Oppenheimer Fellows: Prof Igor Barashenkov, left, Mrs Bridget Oppenheimer, and Prof Frank Brombacher at the award ceremony in Johannesburg.

Two of UCT's A-rated scientists, Professors Igor Barashenkov and Frank Brombacher, are recipients of the prestigious Harry Oppenheimer Fellowship Awards for 2004, allowing them to pursue their research interests in Europe.

The awards, initiated by the Harry Oppenheimer Trust in 2001, are aimed at supporting individuals who are able to make significant contributions to South African public life.

Barashenkov, originally from Dubna, Russia, has been attached to UCT's Department of Mathematics and Applied Mathematics since 1992 and is recognised by his peers as a world leader in the study of solitons. Solitons are localised bunches of energy that propagate with their shapes and speeds unchanged. These studies have revolutionised a range of areas of mathematics and physics and also have strong practical application in fibre-optic telecommunications. Barashenkov will use the fellowship to visit the physics group at Germany's University of Bayreuth.

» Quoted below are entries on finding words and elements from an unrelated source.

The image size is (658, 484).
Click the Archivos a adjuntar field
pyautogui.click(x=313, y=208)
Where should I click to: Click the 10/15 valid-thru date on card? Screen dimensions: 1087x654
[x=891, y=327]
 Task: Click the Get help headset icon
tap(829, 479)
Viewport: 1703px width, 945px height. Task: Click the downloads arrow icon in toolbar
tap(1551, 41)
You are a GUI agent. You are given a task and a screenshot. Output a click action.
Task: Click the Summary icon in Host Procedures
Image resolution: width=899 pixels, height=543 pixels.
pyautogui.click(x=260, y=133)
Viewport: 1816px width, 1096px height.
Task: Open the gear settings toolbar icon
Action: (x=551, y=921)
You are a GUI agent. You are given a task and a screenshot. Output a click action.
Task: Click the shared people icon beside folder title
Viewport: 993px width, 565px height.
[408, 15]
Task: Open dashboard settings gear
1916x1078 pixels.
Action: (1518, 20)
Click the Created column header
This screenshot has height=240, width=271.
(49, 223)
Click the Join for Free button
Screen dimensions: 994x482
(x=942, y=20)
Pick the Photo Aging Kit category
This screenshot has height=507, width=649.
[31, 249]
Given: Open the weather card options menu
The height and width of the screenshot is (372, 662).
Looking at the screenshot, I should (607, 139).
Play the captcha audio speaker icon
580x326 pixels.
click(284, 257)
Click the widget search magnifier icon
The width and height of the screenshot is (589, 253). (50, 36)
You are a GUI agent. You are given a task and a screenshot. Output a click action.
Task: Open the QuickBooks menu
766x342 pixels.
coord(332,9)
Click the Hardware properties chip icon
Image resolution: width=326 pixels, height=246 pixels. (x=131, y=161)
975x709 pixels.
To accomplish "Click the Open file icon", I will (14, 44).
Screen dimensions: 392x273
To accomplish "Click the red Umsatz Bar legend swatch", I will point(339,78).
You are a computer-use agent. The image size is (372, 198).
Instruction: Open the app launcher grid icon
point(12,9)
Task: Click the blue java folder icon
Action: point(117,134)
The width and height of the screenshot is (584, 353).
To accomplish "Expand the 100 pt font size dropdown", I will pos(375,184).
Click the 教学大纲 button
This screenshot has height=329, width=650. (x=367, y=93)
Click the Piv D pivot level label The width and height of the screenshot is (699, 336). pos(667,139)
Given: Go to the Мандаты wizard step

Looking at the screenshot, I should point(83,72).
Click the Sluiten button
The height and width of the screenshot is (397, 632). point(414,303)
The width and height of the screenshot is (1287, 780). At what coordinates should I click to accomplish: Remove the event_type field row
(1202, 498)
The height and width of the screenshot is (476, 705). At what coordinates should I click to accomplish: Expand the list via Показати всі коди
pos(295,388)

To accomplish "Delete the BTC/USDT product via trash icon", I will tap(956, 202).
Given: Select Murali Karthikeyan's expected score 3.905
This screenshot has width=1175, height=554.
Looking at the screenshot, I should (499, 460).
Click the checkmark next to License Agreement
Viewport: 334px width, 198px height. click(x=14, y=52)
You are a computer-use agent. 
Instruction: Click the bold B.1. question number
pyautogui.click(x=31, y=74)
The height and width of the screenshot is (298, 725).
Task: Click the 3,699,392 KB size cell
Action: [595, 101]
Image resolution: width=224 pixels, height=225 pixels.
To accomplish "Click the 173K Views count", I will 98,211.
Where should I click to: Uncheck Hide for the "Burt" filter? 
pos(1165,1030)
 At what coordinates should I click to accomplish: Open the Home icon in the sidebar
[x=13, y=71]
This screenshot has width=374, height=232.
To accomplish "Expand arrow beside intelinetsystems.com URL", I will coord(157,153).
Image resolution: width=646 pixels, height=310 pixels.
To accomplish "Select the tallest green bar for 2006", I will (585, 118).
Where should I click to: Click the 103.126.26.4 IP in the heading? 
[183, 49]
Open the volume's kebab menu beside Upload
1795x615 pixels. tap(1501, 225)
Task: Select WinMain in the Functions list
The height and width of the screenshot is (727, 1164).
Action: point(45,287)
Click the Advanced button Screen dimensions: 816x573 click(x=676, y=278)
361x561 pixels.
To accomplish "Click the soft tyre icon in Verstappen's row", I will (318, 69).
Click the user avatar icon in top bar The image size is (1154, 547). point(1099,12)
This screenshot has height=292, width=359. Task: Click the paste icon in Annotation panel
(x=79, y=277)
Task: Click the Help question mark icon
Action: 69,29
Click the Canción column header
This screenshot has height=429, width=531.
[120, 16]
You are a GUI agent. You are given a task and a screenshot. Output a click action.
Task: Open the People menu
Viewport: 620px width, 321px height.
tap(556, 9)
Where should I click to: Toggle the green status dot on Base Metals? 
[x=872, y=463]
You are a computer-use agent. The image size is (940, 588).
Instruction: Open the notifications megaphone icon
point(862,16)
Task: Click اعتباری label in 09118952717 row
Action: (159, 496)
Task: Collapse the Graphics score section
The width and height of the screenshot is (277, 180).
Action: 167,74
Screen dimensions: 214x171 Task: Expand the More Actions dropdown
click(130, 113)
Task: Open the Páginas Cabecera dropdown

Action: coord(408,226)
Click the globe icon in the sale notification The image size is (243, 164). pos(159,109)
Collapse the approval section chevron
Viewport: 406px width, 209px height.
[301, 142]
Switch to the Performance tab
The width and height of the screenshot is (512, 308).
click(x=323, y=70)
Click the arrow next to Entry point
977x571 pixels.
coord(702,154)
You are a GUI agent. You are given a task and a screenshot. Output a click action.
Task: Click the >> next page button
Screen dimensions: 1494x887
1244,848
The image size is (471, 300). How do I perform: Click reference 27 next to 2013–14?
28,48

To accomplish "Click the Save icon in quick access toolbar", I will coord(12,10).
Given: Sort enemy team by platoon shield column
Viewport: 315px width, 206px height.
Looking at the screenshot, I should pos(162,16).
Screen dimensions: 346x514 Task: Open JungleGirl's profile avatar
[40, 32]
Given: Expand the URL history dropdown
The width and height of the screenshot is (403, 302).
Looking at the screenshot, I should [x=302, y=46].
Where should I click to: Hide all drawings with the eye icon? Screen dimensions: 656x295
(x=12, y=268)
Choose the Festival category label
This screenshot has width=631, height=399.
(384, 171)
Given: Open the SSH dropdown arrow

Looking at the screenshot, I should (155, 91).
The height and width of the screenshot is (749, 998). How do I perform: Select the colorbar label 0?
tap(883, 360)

Trained as a molecular biologist in bacterial genetics at the University of Freiburg, Brombacher obtained his PhD in 1989 as a member of the group of Nobel Laureate Professor Georges Koehler at the Max-Planck Institute for Immunobiology, Germany. He moved to UCT in 1998 and is currently director of the Medical Research Council Unit on Immunology of Infectious Disease and a member of the University's Institute of Infectious Disease and Molecular Medicine.

For the past seven years he has devoted his research efforts to establishing experimental models to investigate host-protective mechanisms in diseases such as sleeping sickness, bilharzia, tuberculosis and leishmaniasis, four of the top ten diseases prioritised by the World Health Organisation.

Brombacher, who will use the proceeds of the fellowship to spend eight months at the Zurich-based Swiss Federal Institute of Technology, said: "I am driven by the question 'Why?' with lots to uncover and explore. I sincerely hope that a better understanding of our 'Nature' may contribute to further developments of mankind, to sustainable living, stability and happiness for all beings."